Вегетативные симптомы активного процесса обильны и иногда манифестны. Феномен адреналиновой нечувствительности, ранее связываемой с шизофренией, в дальнейшем не нашел убедительного подтверждения. С известной уверенностью можно говорить о преимущественно ваготонических реакциях вегетативной нервной системы. Особенно ярки вазомоторные расстройства: упорные головные боли и головокружения, местные отеки, яркий дермографизм, эритемы, акроцианоз, похолодание конечностей, ломкость кожных сосудов, сухость кожи.

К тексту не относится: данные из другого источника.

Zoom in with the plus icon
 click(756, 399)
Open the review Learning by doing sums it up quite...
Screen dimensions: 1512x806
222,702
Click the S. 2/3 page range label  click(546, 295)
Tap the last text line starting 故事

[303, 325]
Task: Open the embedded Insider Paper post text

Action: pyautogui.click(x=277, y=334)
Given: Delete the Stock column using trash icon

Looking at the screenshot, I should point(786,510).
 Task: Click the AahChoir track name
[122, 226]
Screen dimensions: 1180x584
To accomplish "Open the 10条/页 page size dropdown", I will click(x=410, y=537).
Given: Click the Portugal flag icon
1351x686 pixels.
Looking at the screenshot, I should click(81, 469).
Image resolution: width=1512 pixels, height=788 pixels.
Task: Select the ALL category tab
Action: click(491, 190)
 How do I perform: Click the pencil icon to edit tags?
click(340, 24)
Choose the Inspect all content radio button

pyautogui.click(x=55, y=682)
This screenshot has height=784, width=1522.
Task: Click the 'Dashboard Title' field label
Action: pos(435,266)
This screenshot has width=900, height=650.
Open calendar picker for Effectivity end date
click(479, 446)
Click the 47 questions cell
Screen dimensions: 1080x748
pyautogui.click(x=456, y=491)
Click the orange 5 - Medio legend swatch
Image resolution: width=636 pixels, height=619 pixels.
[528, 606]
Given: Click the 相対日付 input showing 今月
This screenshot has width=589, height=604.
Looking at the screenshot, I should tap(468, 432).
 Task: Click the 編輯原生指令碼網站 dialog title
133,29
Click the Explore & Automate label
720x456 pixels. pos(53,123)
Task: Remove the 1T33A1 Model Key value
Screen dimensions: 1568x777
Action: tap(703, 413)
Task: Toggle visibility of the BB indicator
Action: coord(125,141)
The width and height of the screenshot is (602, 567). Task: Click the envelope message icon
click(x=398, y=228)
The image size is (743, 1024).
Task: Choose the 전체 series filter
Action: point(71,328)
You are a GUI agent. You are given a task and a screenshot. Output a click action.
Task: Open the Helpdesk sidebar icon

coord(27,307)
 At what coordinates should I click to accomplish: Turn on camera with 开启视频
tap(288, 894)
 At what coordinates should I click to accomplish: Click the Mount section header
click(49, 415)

Наблюдаются колебания температурной кривой и веса тела.
Нарушения белкового и азотистого обмена, по крайней мере при некоторых формах шизофрении, — твердо установленный факт. Токсичность крови и мочи больных шизофренией во время острого приступа подтверждена экспериментами на животных. Причиной этой токсичности является, по-видимому, наличие в сыворотке крови некоторых азотсодержащих ароматических продуктов обмена веществ при снижении мочевинообразовательной и дезинтоксицирующей функции печени. Нарушение азотистого обмена сопровождается снижением окислительных процессов в мозгу и во всем организме. Эти нарушения обмена не могут считаться специфичными для шизофрении [Вирш (Wyrsh, 1952)]. Не ясны характер, глубина и причины отклонений. «Связь их с фазой, формой заболевания и течением еще не выявлены» [19] М. Я. Серейский. Вопросы клиники, патогенеза и лечения шизофрении. М, 1958, стр. 119.
.
Могут иметь значение следующие показатели, говорящие о незатихшем процессе: повышение азота аммиака в крови (аммиачный коэффициент на уровне 6–7 %); снижение мочевинообразовательной функции печени (коэффициент мочевины 60–70 %); повышение содержания ароматических соединений типа фенолов и индолов в крови, уровень, свободного фенола превышает норму — 1, 12–1, 28 мг% (И. А. Полищук, 1938; М. А. Чалисов, 1941; Т. М. Городкова, А. А. Порошина, 1958); нарушение соотношения белковых фракций с преобладанием глобулинов и понижением альбумино-глобулинового коэффициента.
Помимо упомянутых признаков, указывают еще на понижение уровня сахара в крови, тенденцию к быстрому падению сахарной кривой при мышечной нагрузке, на снижение комплементарных свойств крови, снижение РОЭ, появление токсической зернистости нейтрофилов, снижение фагоцитарной активности лейкоцитов, лейкоцитарной реактивности в ответ на инъекцию сульфозина (при этом нормой считается увеличение числа лейкоцитов вдвое через 24 часа после инъекции 1 мл 1 % взвеси серы в персиковом масле) (А. И. Плотичер, 1956, 1959).